[Problem details]: Set down, word for word, everything in the material from the line containing "You are a computer-use agent. Viewport: 1330px" down to the line containing "click(611, 556)", both of those lines included.

[Exercise data]:

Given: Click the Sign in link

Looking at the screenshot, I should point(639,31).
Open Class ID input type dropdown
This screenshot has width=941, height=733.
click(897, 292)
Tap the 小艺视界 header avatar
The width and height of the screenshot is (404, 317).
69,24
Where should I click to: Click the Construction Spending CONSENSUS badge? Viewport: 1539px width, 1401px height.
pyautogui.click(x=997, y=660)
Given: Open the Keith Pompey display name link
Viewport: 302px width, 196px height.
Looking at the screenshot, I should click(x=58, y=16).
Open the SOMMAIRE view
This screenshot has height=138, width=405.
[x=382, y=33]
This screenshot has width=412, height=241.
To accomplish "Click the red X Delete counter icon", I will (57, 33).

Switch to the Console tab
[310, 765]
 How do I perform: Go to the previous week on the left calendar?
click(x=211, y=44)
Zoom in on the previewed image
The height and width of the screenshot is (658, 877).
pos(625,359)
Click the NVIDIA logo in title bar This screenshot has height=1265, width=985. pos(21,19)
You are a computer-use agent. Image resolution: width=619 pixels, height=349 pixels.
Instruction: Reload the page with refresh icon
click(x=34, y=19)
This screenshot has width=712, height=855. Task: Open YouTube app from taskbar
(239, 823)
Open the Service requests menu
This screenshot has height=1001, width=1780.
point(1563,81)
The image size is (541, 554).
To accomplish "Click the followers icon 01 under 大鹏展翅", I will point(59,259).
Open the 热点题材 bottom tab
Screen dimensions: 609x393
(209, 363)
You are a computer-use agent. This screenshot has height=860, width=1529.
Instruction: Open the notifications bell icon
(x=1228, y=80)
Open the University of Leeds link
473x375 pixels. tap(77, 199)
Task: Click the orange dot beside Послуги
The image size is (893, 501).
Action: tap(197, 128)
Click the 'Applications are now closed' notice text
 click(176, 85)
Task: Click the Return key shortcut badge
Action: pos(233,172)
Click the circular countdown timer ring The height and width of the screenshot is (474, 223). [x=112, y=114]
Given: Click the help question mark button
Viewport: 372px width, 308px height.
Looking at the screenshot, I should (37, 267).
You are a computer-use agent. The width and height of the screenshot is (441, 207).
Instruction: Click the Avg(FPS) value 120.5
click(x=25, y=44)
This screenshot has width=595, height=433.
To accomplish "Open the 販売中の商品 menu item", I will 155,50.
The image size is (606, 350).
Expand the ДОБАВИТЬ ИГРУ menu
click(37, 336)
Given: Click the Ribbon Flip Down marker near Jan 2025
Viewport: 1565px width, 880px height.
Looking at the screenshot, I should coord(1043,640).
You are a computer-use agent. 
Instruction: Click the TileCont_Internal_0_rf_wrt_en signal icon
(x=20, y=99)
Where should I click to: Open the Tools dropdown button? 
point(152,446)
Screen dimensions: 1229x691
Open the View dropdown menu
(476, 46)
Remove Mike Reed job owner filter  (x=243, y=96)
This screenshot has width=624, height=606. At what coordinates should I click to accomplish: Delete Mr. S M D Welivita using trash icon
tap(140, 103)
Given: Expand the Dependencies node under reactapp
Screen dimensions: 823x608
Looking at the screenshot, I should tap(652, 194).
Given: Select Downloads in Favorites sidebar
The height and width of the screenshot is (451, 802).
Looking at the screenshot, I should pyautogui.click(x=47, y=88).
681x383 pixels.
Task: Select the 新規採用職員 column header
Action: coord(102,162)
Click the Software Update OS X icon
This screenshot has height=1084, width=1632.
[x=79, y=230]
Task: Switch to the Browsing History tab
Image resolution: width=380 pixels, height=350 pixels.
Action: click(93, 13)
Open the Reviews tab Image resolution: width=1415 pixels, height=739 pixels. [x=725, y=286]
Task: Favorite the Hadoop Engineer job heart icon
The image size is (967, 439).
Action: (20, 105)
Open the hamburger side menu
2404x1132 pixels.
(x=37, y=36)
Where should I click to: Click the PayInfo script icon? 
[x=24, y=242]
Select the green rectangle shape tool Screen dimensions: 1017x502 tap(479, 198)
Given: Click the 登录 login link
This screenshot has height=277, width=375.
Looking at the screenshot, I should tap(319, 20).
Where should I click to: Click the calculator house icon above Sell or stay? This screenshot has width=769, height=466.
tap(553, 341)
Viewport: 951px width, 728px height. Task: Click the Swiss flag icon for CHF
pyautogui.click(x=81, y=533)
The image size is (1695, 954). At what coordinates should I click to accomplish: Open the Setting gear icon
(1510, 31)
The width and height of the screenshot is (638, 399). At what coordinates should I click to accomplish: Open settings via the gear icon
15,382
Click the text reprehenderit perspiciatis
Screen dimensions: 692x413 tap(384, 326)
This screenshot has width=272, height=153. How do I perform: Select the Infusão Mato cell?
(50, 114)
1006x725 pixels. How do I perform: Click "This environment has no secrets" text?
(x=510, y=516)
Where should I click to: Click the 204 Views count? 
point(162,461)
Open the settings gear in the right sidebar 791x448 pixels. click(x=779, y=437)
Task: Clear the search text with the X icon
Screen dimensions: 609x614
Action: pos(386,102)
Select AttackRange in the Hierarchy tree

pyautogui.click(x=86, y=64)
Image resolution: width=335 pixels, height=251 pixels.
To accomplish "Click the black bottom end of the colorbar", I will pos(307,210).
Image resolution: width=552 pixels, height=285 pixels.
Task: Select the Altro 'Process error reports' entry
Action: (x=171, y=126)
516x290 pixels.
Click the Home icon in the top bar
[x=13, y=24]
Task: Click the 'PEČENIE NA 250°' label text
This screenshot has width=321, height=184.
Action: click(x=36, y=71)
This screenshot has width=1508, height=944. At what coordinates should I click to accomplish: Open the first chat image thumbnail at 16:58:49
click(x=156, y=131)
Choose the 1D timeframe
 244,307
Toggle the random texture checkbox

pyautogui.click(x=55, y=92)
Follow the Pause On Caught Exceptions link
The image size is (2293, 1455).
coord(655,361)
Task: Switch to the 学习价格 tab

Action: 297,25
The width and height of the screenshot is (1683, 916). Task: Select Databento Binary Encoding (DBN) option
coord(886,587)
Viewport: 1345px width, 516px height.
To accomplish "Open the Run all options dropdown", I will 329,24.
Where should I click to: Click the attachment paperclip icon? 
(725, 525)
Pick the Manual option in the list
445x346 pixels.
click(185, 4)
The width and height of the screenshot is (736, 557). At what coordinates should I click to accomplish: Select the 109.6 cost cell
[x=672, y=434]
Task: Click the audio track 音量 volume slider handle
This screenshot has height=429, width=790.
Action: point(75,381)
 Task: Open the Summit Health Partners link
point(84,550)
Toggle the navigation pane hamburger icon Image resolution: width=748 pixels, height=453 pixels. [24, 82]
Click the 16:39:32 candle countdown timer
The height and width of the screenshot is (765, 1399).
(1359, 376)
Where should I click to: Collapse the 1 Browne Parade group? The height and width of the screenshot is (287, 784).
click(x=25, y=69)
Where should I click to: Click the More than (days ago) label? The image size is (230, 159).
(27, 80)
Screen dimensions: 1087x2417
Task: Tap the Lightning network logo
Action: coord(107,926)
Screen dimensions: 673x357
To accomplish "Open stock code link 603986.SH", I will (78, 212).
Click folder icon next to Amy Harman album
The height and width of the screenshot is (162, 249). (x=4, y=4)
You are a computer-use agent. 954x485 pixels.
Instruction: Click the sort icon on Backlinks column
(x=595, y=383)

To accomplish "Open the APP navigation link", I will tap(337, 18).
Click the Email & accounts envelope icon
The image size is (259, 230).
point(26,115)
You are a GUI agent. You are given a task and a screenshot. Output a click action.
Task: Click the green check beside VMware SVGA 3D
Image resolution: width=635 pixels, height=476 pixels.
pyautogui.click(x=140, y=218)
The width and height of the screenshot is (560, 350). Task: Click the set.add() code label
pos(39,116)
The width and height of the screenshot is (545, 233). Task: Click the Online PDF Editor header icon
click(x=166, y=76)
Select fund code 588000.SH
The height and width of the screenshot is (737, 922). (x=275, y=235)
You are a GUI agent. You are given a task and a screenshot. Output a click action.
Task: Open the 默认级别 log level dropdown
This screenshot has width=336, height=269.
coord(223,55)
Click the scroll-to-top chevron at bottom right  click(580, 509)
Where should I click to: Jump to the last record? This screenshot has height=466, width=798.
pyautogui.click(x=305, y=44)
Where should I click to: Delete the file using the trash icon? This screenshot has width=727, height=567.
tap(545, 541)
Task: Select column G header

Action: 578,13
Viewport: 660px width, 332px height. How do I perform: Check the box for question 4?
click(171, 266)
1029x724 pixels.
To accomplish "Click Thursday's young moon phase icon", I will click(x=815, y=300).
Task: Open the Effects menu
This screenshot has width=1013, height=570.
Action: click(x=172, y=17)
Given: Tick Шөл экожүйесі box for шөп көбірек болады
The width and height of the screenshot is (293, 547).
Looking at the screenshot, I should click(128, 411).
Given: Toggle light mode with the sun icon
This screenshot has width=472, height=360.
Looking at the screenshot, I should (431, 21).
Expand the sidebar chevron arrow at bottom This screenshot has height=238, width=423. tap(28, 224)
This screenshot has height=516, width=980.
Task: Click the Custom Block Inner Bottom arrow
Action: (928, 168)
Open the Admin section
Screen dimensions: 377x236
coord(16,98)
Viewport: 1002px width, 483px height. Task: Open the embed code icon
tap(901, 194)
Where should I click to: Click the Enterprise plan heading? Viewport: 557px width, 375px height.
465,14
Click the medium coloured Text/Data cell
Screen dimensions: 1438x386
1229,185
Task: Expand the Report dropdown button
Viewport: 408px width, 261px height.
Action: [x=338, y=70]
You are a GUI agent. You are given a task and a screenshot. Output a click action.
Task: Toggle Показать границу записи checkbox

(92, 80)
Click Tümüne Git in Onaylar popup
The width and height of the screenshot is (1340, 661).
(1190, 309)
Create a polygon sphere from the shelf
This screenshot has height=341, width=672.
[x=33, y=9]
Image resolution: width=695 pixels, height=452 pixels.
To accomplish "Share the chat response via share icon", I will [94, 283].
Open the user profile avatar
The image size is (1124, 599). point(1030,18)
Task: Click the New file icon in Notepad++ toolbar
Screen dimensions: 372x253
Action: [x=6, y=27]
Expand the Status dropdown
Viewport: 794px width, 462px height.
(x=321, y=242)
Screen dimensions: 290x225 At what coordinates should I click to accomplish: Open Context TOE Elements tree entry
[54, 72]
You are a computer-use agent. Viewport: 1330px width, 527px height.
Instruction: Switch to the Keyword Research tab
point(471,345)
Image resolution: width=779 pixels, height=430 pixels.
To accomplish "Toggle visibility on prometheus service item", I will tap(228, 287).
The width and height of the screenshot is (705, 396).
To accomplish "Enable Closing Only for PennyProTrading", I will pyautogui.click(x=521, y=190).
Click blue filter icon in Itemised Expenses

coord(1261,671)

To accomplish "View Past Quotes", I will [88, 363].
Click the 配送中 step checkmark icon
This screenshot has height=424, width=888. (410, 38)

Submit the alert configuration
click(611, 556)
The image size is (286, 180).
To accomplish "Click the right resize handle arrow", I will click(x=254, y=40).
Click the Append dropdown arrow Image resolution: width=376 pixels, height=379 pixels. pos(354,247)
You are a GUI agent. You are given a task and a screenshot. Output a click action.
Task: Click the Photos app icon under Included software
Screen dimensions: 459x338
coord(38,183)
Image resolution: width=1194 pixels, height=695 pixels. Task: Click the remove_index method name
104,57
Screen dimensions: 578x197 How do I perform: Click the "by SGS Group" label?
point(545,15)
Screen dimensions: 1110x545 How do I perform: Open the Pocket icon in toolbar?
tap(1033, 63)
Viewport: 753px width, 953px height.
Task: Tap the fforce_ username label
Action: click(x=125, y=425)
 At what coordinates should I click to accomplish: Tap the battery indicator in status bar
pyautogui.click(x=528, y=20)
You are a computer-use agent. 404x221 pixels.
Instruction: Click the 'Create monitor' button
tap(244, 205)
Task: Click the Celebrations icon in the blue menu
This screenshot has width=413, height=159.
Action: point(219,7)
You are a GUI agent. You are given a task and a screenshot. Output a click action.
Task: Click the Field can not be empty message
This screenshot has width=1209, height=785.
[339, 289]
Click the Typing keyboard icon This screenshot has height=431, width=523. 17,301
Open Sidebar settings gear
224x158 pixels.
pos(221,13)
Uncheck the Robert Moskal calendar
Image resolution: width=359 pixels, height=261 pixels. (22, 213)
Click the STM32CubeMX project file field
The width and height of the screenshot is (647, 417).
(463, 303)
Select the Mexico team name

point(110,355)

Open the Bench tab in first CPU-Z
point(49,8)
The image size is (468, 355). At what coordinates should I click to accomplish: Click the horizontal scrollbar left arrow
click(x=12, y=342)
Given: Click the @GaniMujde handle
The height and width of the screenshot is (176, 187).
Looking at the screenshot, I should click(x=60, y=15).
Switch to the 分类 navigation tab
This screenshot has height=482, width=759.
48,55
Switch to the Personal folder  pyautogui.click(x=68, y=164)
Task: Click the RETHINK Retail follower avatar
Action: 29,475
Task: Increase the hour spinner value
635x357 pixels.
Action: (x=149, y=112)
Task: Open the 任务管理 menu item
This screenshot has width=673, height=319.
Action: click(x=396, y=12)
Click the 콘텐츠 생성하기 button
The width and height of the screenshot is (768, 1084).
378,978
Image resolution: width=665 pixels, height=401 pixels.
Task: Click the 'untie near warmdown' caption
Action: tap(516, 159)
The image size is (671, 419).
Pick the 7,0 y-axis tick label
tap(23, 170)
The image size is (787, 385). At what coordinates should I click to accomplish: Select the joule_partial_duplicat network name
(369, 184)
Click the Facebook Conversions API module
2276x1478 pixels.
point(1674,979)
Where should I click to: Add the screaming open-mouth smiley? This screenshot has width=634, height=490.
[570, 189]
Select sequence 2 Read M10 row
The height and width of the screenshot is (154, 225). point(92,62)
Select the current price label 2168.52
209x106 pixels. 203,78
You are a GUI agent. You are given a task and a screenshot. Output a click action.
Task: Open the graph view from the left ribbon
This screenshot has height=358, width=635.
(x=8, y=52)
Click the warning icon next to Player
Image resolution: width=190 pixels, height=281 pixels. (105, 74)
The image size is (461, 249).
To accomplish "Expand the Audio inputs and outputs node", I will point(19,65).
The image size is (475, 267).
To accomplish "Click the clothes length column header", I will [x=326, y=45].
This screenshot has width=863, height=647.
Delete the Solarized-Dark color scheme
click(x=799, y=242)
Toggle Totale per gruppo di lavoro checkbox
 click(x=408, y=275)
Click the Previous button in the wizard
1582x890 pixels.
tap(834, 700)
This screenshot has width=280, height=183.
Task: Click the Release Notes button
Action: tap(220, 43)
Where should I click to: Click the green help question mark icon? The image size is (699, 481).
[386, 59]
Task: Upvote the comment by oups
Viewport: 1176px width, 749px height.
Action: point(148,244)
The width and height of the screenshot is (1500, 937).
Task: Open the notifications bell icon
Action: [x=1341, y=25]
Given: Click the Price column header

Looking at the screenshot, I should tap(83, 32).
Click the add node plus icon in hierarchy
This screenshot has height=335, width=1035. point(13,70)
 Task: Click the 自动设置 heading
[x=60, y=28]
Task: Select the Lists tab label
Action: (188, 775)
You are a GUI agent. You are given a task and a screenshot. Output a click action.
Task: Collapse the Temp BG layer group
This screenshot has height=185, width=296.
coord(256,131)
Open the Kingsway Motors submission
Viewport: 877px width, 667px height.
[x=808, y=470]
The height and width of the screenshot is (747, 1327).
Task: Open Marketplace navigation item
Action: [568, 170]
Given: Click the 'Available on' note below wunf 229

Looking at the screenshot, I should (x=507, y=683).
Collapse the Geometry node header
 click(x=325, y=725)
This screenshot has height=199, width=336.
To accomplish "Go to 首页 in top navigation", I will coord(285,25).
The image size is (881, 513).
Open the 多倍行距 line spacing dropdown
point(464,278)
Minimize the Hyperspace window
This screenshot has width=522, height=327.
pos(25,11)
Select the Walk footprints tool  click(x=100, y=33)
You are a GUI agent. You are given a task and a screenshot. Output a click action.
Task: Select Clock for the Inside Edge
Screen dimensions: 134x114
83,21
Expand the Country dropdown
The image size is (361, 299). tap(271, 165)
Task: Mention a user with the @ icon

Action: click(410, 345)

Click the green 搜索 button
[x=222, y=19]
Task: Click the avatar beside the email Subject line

[Exercise solution]:
You are a computer-use agent. Viewport: 1330px width, 527px height.
Instruction: Switch to the Keyword Research tab
point(471,345)
Image resolution: width=779 pixels, height=430 pixels.
To accomplish "Toggle visibility on prometheus service item", I will tap(228, 287).
The width and height of the screenshot is (705, 396).
To accomplish "Enable Closing Only for PennyProTrading", I will pyautogui.click(x=521, y=190).
Click blue filter icon in Itemised Expenses

coord(1261,671)

To accomplish "View Past Quotes", I will [88, 363].
Click the 配送中 step checkmark icon
This screenshot has height=424, width=888. (410, 38)

Submit the alert configuration
click(611, 556)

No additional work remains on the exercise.